- TO DO: Copy out every line holding the string "screenshot" from the records below.

Segment Open

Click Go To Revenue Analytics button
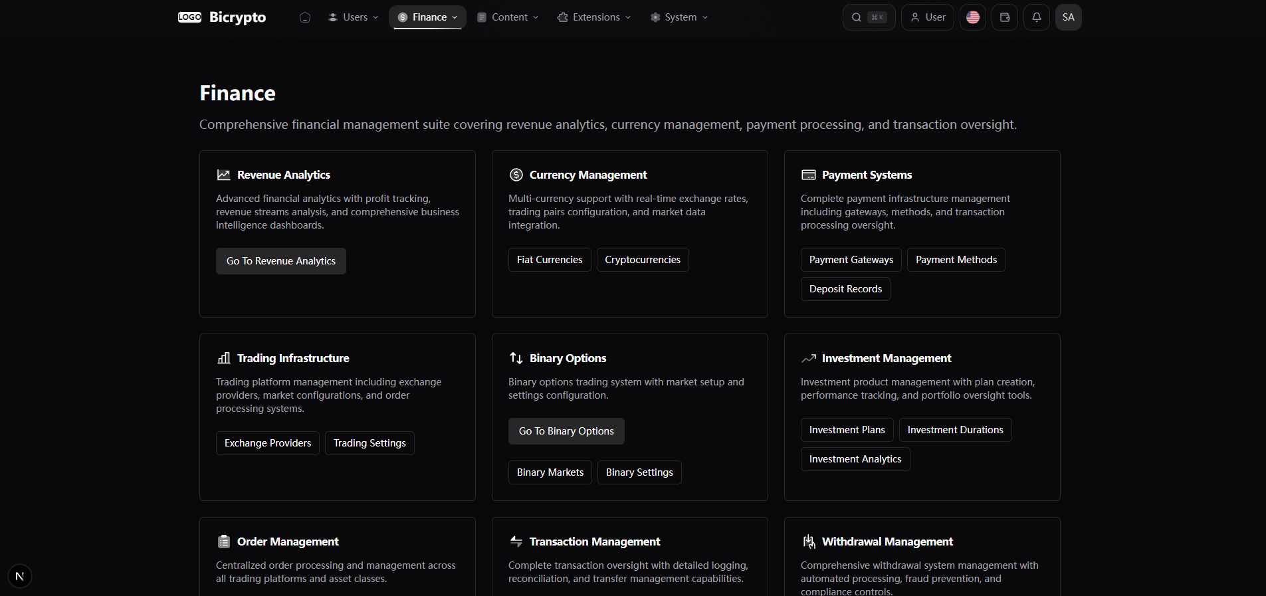 (x=280, y=261)
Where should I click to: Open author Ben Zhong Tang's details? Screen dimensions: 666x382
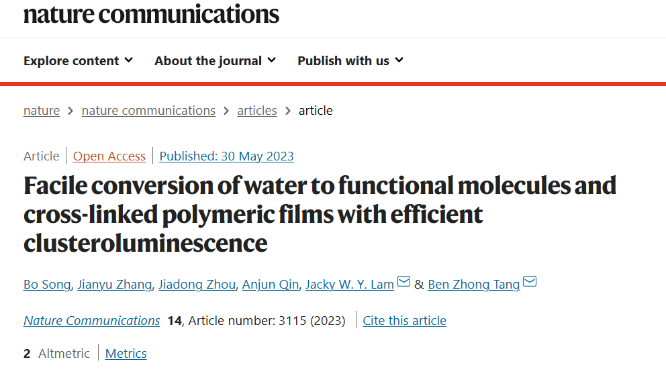pos(473,284)
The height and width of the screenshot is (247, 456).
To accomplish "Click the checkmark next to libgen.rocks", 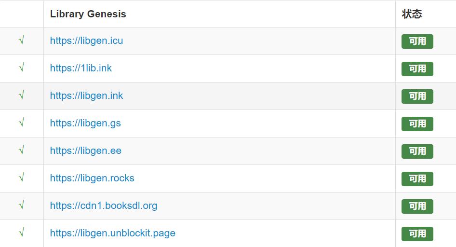I will point(21,178).
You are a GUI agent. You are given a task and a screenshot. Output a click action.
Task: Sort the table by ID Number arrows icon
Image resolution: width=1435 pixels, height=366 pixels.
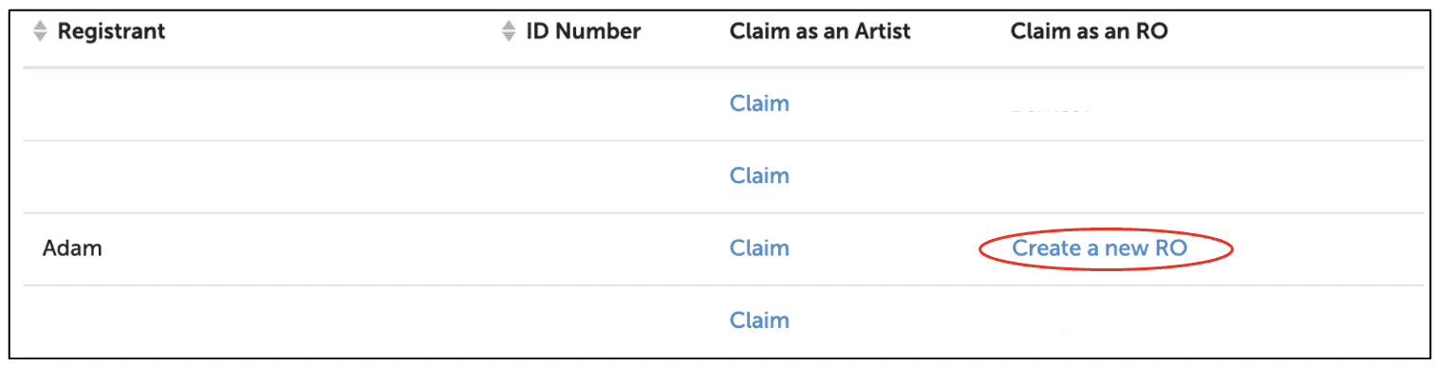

Segment Closed

- REPLY TO THE EXERCISE:
The height and width of the screenshot is (247, 456).
You are a GUI agent. You are given a task and a screenshot. Output a click action.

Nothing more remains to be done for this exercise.